*Supplied data*:
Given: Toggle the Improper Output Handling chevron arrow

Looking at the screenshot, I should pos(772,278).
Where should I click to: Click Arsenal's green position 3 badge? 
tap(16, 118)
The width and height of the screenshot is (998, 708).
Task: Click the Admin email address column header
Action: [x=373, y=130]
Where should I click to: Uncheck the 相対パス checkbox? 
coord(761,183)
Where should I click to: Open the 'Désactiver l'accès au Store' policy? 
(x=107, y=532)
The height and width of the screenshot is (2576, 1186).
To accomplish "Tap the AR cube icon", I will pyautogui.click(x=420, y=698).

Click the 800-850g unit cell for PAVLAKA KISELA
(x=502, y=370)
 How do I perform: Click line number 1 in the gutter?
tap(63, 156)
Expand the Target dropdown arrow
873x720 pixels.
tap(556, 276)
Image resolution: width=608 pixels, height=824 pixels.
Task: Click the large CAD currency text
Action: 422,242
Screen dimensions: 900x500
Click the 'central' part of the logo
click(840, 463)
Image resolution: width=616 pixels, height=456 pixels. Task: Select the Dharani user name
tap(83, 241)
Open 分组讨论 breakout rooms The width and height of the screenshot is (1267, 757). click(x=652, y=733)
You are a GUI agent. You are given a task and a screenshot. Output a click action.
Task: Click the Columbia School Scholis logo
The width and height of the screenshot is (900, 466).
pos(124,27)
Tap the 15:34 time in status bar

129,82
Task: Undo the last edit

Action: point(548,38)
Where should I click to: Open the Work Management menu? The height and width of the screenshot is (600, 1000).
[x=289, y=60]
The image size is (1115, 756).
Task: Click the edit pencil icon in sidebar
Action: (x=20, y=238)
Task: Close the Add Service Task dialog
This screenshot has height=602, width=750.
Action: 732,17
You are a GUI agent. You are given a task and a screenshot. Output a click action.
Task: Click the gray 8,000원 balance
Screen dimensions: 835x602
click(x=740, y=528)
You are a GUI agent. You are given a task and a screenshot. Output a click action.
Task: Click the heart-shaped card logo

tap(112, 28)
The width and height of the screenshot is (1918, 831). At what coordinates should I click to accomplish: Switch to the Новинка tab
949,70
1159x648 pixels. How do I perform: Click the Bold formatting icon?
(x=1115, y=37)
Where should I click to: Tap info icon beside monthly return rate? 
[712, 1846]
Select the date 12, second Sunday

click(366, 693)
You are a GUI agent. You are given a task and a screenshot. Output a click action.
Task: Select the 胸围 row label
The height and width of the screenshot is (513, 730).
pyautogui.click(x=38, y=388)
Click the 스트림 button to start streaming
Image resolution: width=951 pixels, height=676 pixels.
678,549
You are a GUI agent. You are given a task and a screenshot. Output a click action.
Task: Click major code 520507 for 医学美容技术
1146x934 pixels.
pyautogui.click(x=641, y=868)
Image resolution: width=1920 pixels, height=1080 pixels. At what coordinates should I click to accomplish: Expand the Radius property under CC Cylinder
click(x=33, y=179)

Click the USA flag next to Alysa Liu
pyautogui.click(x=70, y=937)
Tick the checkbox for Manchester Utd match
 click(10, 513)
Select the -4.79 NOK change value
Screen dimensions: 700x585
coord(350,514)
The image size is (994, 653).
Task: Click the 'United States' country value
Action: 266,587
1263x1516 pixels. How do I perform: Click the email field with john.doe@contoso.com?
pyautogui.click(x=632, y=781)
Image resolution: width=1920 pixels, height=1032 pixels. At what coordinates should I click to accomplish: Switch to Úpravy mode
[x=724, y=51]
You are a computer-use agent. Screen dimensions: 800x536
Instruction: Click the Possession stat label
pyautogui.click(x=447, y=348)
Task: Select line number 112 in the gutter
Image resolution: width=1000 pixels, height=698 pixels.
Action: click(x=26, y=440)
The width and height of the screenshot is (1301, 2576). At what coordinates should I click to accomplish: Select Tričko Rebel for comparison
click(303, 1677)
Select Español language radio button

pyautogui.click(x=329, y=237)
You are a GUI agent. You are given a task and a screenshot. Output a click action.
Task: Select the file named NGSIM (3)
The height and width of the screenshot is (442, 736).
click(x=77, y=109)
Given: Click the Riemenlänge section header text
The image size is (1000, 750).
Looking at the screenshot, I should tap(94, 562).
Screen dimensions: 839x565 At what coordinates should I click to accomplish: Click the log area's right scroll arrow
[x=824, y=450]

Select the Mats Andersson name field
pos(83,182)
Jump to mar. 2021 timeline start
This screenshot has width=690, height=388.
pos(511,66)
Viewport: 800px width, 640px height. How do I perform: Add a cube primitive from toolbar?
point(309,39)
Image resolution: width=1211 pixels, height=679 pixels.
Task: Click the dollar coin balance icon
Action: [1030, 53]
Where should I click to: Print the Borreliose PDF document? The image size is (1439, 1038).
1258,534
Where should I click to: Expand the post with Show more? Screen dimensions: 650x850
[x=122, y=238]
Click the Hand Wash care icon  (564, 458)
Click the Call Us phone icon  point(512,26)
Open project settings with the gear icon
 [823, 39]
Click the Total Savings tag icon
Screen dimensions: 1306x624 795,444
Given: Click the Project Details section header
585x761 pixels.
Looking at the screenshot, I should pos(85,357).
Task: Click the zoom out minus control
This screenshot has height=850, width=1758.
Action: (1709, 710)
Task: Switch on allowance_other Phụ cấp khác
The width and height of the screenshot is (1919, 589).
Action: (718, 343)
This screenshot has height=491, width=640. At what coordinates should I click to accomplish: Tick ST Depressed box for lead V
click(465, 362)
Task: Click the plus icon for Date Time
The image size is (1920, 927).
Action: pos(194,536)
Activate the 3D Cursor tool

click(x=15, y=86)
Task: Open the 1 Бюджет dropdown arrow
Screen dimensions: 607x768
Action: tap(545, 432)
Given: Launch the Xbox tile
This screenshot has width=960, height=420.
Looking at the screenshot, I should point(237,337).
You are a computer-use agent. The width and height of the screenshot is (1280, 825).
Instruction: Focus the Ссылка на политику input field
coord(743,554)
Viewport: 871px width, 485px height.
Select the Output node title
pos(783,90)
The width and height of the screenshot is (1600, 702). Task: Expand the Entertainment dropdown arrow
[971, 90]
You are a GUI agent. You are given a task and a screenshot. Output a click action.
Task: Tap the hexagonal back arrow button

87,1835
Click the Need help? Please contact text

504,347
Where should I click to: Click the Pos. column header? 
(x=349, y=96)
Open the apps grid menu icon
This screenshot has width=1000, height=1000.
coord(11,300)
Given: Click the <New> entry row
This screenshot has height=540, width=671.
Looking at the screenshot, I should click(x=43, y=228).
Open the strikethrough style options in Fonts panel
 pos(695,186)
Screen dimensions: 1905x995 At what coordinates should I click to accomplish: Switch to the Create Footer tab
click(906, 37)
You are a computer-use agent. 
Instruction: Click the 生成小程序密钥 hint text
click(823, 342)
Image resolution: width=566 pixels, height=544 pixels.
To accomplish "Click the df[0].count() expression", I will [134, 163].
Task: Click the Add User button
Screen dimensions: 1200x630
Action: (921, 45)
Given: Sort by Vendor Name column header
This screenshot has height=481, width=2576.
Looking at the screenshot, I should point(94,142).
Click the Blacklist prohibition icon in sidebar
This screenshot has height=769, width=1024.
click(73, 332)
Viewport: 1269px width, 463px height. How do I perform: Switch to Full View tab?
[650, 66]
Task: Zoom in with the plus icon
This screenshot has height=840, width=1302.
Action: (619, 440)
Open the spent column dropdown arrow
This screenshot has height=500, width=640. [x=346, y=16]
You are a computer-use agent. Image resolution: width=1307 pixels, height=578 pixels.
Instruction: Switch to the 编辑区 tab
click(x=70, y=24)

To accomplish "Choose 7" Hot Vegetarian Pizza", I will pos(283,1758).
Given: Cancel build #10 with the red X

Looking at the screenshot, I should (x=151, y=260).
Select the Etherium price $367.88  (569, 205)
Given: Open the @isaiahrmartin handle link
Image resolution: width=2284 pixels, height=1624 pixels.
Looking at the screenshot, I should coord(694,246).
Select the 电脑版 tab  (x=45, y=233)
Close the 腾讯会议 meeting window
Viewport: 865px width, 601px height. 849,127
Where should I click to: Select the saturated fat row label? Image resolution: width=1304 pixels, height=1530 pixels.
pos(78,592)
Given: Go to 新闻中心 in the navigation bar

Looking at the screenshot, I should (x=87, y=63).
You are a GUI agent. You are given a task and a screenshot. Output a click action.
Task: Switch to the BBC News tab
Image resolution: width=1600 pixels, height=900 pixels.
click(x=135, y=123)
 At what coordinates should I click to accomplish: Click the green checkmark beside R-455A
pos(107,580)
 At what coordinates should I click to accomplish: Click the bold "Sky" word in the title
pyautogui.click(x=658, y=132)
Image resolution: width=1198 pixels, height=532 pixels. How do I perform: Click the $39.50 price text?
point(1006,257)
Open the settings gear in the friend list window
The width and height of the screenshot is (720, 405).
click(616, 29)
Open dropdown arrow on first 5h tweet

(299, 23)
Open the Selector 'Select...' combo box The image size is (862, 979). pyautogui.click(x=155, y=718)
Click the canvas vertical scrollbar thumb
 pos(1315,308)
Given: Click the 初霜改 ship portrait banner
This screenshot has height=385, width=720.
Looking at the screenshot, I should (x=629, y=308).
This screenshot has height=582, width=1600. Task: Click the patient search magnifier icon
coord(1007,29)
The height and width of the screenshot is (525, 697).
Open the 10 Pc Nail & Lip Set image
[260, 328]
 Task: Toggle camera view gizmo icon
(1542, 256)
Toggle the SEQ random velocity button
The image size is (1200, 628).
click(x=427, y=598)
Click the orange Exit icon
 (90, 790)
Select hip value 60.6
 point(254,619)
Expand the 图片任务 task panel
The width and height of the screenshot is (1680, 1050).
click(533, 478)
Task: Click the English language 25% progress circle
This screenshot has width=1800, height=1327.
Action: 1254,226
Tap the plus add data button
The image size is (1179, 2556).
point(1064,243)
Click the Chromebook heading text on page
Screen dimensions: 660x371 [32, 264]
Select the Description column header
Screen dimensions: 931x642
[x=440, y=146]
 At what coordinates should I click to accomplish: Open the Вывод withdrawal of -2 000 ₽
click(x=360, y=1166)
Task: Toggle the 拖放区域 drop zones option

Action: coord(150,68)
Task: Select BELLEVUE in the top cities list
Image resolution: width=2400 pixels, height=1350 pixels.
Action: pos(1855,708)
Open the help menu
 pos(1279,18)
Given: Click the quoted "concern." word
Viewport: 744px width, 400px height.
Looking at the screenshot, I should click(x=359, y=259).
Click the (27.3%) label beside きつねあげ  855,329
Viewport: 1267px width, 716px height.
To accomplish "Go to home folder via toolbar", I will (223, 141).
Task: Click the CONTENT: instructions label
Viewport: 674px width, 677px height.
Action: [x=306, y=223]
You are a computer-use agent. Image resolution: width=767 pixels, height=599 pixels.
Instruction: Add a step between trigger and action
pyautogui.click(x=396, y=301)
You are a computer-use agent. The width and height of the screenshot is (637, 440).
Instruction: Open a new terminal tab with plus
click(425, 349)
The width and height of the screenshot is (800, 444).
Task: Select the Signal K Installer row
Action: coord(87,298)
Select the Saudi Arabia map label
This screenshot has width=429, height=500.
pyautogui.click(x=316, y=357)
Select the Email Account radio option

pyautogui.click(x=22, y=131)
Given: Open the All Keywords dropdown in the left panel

*Problem description*: Keeping every character as it is, restate the lines above that run from the line with "Click the Total Savings tag icon" through the line with "Task: Switch on allowance_other Phụ cấp khác", both included, and nothing else.

*Task result*:
Click the Total Savings tag icon
Screen dimensions: 1306x624 795,444
Given: Click the Project Details section header
585x761 pixels.
Looking at the screenshot, I should pos(85,357).
Task: Click the zoom out minus control
This screenshot has height=850, width=1758.
Action: (1709, 710)
Task: Switch on allowance_other Phụ cấp khác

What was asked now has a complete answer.